記一次Gin框架使用url參數值獲取+號出現空格的排查
問題描述:
前幾天使用gin框架遇到一個問題,接口請求之後,後臺拿到的數據中出現取url參數,url參數值如果有攜帶+,後臺拿到的是一個空格。
經排查客戶端請求時如果對url參數沒有進行編碼直接傳遞+號過來,go語言的net包會將其替換成空格。+號只有轉換成url編碼, %2b時,gin框架才能正確的解析出+號。
源碼部分
可以查看net/url/url.go這個文件,url.go文件處理參數認爲傳遞過來的是進行url編碼之後的參數。
在這個函數QueryUnescape下面有一個PathUnsecape。給出的解釋是:PathUnescape與QueryUnescape完全相同,只是它不是 unescape ‘+’ to ’ '(空格)。
// QueryUnescape does the inverse transformation of QueryEscape,
// converting each 3-byte encoded substring of the form "%AB" into the
// hex-decoded byte 0xAB.
// It returns an error if any % is not followed by two hexadecimal
// digits.
func QueryUnescape(s string) (string, error) {
return unescape(s, encodeQueryComponent)
}
// PathUnescape does the inverse transformation of PathEscape,
// converting each 3-byte encoded substring of the form "%AB" into the
// hex-decoded byte 0xAB. It returns an error if any % is not followed
// by two hexadecimal digits.
//
// PathUnescape is identical to QueryUnescape except that it does not
// unescape '+' to ' ' (space).
func PathUnescape(s string) (string, error) {
return unescape(s, encodePathSegment)
}
重點看一下unsecape函數
// unescape unescapes a string; the mode specifies
// which section of the URL string is being unescaped.
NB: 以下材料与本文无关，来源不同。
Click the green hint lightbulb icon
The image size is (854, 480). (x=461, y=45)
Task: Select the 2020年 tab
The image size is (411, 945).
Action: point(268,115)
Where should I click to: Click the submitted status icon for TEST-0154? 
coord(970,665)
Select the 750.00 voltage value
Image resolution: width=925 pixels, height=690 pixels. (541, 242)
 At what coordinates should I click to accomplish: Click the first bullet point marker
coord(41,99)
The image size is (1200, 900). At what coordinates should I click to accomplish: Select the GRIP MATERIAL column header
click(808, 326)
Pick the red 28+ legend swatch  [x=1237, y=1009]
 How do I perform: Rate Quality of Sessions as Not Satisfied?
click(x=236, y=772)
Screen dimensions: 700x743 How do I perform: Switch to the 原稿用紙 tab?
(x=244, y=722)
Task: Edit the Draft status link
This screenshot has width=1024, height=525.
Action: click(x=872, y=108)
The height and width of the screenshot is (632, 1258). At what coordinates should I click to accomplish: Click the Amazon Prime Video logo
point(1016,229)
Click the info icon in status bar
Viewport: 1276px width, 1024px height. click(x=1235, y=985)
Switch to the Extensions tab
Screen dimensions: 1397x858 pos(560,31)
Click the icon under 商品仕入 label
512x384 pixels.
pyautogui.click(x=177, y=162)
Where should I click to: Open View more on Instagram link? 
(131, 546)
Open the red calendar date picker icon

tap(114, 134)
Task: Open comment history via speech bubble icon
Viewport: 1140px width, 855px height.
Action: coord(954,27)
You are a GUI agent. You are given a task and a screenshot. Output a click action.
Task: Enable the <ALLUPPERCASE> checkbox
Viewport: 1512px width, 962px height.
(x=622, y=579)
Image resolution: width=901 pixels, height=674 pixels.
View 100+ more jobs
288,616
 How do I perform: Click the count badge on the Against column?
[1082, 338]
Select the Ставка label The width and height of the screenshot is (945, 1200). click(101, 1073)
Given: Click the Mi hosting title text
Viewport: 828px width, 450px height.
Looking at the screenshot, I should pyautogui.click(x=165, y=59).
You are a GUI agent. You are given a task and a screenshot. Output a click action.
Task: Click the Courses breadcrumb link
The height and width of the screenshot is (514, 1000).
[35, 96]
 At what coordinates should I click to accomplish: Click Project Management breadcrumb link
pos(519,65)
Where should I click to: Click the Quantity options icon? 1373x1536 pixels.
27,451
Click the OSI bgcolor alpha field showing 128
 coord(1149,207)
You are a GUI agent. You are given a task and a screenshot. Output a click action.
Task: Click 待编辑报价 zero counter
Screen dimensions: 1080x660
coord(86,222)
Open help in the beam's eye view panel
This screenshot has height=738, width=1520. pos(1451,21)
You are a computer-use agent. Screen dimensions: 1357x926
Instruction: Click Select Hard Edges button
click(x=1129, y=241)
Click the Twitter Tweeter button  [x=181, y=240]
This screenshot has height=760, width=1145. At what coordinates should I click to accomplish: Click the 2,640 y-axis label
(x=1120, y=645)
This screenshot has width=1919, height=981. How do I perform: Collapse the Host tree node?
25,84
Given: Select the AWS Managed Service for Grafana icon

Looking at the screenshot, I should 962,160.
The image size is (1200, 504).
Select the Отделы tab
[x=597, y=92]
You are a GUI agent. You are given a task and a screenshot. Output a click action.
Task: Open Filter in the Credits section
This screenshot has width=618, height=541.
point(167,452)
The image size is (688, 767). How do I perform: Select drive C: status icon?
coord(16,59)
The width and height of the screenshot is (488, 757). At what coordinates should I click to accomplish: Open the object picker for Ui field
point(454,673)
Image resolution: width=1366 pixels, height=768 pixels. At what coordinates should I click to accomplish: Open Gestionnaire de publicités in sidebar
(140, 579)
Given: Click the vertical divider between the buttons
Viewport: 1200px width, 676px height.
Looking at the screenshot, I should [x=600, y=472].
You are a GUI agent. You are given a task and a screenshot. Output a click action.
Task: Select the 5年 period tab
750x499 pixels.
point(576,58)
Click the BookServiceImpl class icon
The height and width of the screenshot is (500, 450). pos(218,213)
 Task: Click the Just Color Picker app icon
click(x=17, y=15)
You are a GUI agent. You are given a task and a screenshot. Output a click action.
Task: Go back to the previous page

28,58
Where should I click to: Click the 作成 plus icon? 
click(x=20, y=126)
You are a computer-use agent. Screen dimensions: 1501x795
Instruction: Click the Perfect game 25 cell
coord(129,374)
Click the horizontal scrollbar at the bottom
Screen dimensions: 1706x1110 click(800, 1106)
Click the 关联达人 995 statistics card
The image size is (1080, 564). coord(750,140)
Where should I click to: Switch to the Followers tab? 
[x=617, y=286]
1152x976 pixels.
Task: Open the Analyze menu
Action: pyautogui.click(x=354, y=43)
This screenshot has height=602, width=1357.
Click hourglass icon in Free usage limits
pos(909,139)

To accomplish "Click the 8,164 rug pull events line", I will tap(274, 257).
func unescape(s string, mode encoding) (string, error) {
// Count %, check that they're well-formed.
n := 0
hasPlus := false
for i := 0; i < len(s); {
switch s[i] {
case '%':
n++
if i+2 >= len(s) || !ishex(s[i+1]) || !ishex(s[i+2]) {
s = s[i:]
if len(s) > 3 {
s = s[:3]
}
return "", EscapeError(s)
}
// Per https://tools.ietf.org/html/rfc3986#page-21
// in the host component %-encoding can only be used
// for non-ASCII bytes.
// But https://tools.ietf.org/html/rfc6874#section-2
// introduces %25 being allowed to escape a percent sign
// in IPv6 scoped-address literals. Yay.
if mode == encodeHost && unhex(s[i+1]) < 8 && s[i:i+3] != "%25" {
return "", EscapeError(s[i : i+3])
}
if mode == encodeZone {
// RFC 6874 says basically "anything goes" for zone identifiers
// and that even non-ASCII can be redundantly escaped,
// but it seems prudent to restrict %-escaped bytes here to those
// that are valid host name bytes in their unescaped form.
// That is, you can use escaping in the zone identifier but not
// to introduce bytes you couldn't just write directly.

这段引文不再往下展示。